I have a pretty decent gaming rig, except for the hard drive. Its an old IDE drive so I know whatever I get will be an improvement but I still want to get the best, or at the very least, the best for my money.
I'm currently using about 300Gb of the 500Gb drive *but* that includes 2 copies of the OS a bunch of games/programs that I'm not using and all my data files for the last approx 5-8 years (whenever I got a new computer I plugged in a new hard drive along with the old ones and when I ran out of room I copied it all to this new 500GB drive... I'm a digital hoarder)
My main concern is loading times (which are just painful right now) but also performance. Installing anything feels like it takes forever - Sims 3 World Adventures took over an hour IIRC.
Load times have been a problem in most games I've played recently although performance has only really been an issue in Sims 3. For the most part Dragon Age ran fine on max settings (few problems in really big fights with lots of spell effects going off), Sim 3 performs like my virus scanner is permanently running in the background but I'm not holding my breath for that being much different with a faster hard drive. I think the problem is most the game itself.
I've been torn between the WD Velociraptor and an SSD for some time now but I just can't make my mind up on which or whether I should bother at all. Both options are rather pricey! Looking at Tom's Hardware the max read throughput on the 600Gb Velociraptor is 157Mb/s and the 160GB Intel x-25-m is 232Mb/s - on that basis I'd get the Velociraptor, its not as good as the SSD but its still magnitudes above my current 39Mb/s and its a 600Gb drive but the gaming performance charts are a whole different story. The Intel is listed at 129Mb/s and the Velociraptor only scores 23.2Mb/s. The SSD's weren't even twice as fast as the SATA drives on max read throughput but on gaming throughput they're nearly 6x as fast! If I tried to compare all the charts, I think I'd go insane.
On paper, clearly the SSD's have it but all these numbers don't mean a lot. Will there be a significantly noticeable difference between 7200rpm drive vs 10000rpm drive vs SSD and is that worth the cost/lack of drive space.
Obviously, whichever I choose I'm still going to keep my 500GB IDE drive in their too for general storage.
So, hive mind - which (if any) new hard drive should I get?

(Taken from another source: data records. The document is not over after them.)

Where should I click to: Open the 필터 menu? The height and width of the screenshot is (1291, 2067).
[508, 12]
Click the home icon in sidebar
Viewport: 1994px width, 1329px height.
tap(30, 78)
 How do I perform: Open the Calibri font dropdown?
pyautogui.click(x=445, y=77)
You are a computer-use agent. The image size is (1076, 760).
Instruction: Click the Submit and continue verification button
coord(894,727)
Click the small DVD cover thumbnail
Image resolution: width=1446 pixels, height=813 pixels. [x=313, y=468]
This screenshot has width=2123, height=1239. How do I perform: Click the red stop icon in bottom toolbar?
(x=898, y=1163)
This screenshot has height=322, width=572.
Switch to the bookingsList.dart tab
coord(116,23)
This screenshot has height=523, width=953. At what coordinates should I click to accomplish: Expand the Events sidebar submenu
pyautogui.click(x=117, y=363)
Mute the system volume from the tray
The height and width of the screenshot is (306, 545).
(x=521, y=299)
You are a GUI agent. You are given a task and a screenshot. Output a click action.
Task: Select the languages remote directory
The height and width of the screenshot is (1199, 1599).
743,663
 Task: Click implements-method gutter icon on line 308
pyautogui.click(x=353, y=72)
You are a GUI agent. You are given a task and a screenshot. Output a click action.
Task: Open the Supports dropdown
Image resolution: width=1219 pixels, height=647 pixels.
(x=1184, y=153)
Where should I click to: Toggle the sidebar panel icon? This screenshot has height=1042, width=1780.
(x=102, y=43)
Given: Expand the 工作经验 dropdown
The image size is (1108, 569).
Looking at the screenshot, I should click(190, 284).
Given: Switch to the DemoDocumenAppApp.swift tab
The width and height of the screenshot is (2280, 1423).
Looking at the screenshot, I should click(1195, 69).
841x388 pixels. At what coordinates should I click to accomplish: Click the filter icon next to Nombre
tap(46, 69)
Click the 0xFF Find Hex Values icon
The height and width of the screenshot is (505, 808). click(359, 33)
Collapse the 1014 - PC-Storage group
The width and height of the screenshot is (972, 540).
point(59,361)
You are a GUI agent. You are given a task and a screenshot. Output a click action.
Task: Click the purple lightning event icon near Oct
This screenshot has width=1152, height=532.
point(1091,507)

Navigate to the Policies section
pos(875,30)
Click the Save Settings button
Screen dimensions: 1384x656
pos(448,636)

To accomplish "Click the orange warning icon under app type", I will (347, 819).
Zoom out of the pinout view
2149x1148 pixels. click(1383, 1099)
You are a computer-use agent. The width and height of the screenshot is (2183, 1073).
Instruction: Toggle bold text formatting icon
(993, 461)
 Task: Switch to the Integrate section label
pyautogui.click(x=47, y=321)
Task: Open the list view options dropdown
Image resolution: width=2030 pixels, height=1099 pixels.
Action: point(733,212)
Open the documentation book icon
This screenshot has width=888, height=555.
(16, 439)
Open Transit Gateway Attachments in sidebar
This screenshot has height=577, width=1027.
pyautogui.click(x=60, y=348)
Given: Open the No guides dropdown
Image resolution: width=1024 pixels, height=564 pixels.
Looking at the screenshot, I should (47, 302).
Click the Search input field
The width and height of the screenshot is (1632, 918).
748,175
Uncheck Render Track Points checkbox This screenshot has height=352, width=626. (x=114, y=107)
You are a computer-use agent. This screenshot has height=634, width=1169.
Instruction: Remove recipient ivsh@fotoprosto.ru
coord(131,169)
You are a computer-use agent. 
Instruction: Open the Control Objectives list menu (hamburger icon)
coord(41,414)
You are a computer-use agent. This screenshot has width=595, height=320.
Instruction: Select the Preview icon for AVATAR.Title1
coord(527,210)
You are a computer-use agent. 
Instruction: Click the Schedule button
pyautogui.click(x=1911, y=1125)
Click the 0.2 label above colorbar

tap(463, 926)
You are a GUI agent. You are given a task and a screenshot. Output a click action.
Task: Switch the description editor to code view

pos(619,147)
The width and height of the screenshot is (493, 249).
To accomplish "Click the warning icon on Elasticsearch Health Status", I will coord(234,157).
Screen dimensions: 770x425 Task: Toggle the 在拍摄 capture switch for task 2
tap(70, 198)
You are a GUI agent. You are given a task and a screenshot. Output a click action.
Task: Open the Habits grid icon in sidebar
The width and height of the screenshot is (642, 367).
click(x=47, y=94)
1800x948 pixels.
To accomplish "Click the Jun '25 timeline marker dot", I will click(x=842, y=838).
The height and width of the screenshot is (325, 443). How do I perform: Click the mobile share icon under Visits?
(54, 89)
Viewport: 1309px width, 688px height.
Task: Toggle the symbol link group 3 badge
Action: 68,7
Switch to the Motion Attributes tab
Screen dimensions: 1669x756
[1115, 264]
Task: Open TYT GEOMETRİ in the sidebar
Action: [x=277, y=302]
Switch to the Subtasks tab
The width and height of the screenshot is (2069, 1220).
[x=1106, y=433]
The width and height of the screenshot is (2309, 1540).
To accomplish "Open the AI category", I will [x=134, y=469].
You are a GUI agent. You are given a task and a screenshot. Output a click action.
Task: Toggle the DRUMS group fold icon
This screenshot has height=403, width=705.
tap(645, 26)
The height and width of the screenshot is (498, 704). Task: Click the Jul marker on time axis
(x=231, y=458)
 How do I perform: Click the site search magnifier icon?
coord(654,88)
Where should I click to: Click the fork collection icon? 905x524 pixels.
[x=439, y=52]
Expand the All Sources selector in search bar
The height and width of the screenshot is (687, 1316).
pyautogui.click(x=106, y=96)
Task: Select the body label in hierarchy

Also - I'm in the UK so bear in mind that things tend to cost more here than in the US and also stuff available in the US may not be available here yet.
posted by missmagenta to computers & internet (15 answers total) 3 users marked this as a favorite
Admittedly it's probably half the theoretical performance of the 10k drive, but I find game load times are perfectly reasonable on a Barracuda 7200 can't-remember-the-rest-of-the-specs drive.
Buying a ninja-fast uber expensive drive now will make you feel great for at least 2 weeks, then annoyed for the next year when you keep seeing faster drives you can't afford now (at least that's how it works with graphics cards, but I can always toast marshmallows on my 9800gx2).